Kitchen counters are clean. Once the sink is dry, I'll Scrubbing Bubble it--my lord, that makes stainless steal gleam. Is of magic.
But first I'll finish off this cup of tea in front of the TiVo, I think. And maybe do some prep work for the private class I'm giving after kettlebell tonight. Private classes bartered for massage therapy never looked so good.
Aren't you all terribly excited?
I don't want to remain unemployed long, but right now? I absolutely adore it. I like being home (and awake, which never seems to happen on the weekends) when the afternoon light hits my bedroom. It really makes me love LA, and makes me love my apartment.
And I don't quite dislike my life either.
I think the scenes you saw are probably 90% of the total screentime it's gotten.
Yeah, I was going to say this too. It's not really a "mythology" kind of show. (Some of the characters are more religious than others, which comes into play every so often on a personal level, but it's not what drives the show.)
I feel like an asshole. I went to meet a woman to buy a toy from Craigslist. It was $20. I took $30 out of the ATM and went I met her, I handed her the money and loaded the toy. Then drove away, oblivious that I had handed her a $10 instead of a $20.
She emailed me acting all indignant and mad (naturally). But I gave her my mobile number--why she didn't call me immediately so I could fix my mistake is beyond me. Now I have to mail it to her.
I bet she called me every name in the book on her drive home.
Eh, when you make it up, you make it up. I felt like ass when my neighbors exchanged $10 for quarters and I thought it was a $5 bill. I was all cheerful, fleecing my elderly neighbors on fixed incomes! I didn't realize for a few hours, and when I did I went over falling all over myself. All was forgiven (actually, I think they were more confused as hell than anything.)
ita, glad unexpected unemployment is treating you so well. Enjoy the time pursuing stuff that makes you feel good.
I don't need the show to be about their connection to earth and earthly things. I just dug that there was a question of whether or not Earth is a myth. Somehow, that drew me in. And that some of Earth's own myths survived made it better. Prior to that, I assumed they were humans of earthly origin, but didn't know why they were in space or anything else (or if they were human-like life forms who originated from other planets) or what I was into. Knowing they're earthlings so far away from home that they don't even know if it truly exists/existed, (and the fact that they've looked for earth) made it click for me. They're not just astronauts.
ita, have you been doing this all sans headache today? or just in between headaches?
I had a productive lunch today: bank, library, bookstore, food, and a national mounument.
Now to motivate getting a thing or two done tonight.

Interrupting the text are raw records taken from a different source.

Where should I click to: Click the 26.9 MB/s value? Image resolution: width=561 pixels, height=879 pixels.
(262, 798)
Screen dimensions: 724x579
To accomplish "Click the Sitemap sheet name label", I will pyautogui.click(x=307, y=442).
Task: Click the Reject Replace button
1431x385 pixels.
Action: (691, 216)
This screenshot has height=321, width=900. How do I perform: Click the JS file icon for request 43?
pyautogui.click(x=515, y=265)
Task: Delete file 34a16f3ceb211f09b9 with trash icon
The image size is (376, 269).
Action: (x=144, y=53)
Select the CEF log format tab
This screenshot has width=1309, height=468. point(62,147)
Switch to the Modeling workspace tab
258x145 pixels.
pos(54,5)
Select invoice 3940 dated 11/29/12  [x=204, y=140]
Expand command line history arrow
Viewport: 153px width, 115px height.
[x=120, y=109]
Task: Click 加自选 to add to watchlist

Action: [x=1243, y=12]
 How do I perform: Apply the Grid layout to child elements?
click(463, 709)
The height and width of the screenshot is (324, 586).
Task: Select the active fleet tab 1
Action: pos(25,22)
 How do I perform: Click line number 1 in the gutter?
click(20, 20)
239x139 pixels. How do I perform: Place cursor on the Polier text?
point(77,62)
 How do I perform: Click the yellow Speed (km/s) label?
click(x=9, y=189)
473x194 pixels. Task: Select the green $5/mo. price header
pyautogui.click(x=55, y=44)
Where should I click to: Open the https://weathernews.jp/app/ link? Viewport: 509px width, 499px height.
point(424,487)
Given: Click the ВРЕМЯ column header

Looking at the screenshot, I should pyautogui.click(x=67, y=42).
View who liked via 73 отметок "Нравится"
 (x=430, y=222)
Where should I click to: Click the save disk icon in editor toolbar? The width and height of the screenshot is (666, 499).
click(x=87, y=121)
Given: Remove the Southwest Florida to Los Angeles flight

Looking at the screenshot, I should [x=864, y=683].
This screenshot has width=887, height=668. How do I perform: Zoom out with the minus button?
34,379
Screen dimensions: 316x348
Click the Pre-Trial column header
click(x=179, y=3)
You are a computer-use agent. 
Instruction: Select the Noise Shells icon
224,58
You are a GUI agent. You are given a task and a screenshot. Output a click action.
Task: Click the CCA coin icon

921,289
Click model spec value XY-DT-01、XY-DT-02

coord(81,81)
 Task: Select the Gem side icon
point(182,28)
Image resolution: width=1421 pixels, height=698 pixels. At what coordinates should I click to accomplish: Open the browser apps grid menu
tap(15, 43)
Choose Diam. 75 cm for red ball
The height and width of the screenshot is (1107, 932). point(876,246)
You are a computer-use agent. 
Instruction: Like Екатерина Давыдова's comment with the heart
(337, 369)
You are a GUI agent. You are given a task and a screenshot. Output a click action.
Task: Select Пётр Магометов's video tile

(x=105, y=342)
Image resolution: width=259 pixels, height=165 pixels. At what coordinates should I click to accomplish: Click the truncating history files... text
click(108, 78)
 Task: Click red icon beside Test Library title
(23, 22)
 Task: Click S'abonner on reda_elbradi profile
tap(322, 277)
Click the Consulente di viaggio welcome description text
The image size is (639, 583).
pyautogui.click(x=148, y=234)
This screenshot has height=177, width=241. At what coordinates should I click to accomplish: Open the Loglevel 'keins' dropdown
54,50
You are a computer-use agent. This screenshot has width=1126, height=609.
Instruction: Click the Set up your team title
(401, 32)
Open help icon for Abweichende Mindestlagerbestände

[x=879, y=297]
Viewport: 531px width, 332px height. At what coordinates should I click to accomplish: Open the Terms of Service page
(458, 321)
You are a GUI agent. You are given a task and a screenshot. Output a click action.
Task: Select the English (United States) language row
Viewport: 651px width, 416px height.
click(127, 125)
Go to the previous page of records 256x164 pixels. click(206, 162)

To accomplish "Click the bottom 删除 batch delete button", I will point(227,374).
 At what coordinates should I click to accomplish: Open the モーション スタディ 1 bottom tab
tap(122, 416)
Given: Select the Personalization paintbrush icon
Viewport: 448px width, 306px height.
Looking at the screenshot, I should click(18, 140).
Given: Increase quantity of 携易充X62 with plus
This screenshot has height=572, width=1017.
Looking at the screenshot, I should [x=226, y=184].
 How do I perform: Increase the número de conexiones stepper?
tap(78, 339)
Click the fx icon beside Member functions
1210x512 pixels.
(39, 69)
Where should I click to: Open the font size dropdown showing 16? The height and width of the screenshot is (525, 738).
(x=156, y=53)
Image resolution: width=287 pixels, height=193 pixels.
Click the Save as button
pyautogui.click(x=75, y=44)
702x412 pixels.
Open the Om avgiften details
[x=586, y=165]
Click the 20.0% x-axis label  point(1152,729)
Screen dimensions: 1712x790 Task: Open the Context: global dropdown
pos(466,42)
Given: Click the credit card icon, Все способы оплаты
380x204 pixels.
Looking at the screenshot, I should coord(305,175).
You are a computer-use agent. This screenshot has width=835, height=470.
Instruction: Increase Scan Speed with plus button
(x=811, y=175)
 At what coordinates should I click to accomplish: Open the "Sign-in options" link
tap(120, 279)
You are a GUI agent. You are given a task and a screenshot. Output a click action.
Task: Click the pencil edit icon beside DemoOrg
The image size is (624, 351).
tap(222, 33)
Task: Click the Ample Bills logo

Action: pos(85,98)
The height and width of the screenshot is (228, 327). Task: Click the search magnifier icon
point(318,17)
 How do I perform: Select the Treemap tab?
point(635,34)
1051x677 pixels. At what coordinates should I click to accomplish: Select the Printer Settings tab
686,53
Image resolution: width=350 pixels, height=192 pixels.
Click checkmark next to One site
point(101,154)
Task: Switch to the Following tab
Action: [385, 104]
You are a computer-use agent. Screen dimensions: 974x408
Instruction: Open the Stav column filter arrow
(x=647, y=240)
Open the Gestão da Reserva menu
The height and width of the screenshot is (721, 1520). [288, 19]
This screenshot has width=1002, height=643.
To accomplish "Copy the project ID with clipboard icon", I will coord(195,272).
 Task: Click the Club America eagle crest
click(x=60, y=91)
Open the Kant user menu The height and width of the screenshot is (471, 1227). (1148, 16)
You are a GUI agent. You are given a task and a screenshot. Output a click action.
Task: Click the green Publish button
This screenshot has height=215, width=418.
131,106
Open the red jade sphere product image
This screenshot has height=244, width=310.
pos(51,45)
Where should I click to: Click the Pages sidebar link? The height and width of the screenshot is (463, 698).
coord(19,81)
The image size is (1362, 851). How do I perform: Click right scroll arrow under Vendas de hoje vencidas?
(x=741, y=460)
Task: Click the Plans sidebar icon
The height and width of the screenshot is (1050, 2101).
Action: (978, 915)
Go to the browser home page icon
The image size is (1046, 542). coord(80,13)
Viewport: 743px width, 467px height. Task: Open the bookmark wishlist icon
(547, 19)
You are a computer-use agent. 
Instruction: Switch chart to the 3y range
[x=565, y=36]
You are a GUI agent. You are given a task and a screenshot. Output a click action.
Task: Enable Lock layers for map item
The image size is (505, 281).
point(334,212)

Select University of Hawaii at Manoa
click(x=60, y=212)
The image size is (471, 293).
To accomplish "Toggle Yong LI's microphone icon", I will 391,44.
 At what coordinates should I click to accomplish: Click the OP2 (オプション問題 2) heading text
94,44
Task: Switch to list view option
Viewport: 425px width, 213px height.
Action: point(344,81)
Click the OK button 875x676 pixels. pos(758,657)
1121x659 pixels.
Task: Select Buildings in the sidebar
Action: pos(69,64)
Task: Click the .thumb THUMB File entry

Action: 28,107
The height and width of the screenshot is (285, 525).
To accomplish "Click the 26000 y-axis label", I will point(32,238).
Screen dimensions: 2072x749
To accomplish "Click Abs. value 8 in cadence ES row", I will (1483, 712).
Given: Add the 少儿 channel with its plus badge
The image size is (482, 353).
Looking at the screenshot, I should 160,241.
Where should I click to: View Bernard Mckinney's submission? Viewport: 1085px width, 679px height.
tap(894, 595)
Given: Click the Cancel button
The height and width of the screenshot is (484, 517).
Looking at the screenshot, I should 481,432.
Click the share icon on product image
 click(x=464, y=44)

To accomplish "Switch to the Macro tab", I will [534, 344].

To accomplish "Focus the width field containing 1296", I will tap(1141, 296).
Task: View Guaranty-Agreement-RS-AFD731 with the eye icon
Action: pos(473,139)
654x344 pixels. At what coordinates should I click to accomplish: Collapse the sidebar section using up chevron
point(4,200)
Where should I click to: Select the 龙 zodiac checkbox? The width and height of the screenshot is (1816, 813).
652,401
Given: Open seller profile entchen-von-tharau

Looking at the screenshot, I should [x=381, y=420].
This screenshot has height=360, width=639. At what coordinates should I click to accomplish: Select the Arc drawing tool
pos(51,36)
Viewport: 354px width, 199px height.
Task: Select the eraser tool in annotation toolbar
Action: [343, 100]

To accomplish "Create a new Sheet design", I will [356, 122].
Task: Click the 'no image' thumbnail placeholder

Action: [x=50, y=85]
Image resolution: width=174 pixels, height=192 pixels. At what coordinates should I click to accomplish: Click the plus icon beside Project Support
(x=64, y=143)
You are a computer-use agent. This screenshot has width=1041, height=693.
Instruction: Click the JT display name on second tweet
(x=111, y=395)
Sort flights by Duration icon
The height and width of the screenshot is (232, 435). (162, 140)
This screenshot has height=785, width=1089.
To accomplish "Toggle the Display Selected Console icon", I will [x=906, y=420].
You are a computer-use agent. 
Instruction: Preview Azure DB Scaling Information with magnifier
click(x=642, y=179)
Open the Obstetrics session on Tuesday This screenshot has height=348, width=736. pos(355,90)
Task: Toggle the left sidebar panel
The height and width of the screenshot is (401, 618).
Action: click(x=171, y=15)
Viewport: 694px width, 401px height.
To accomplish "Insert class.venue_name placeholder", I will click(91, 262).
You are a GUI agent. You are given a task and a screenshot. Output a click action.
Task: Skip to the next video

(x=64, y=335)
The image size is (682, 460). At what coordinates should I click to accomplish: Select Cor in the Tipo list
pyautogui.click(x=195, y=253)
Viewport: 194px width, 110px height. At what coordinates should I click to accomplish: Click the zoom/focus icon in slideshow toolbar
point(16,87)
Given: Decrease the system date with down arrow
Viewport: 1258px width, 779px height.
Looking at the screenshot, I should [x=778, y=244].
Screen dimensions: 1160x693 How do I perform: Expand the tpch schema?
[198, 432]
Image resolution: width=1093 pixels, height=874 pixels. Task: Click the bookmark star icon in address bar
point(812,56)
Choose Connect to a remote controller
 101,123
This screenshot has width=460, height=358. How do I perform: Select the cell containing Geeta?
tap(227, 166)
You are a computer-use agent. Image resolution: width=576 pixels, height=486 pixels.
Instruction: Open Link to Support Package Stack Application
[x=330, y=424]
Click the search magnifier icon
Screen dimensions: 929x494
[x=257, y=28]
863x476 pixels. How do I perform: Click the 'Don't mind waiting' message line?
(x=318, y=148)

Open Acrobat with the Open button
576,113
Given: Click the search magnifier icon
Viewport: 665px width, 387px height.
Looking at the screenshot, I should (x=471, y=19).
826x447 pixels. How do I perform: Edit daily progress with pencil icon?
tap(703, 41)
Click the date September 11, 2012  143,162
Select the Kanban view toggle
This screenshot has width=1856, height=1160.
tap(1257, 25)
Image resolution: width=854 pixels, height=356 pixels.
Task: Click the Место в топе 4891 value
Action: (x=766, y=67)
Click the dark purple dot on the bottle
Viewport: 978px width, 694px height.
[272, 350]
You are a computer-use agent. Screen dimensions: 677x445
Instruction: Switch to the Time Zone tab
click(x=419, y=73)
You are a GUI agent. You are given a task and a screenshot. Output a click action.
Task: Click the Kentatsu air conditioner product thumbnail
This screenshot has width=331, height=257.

The not-having-to-spend-all-that-time-at-work is definitely the best part about unemployment.
I just want to say, I'm pretty sure whatever happened here earlier was not my fault, but I do need to remember to renew our domain(s).
OK, there's a woolite carpet cleaning ad. It seems like a singularly goofy device. Functional, sure, but goofy and nothing a brush and a spray bottle can't do. But its slogan: "Squeeze, rub, groom and done."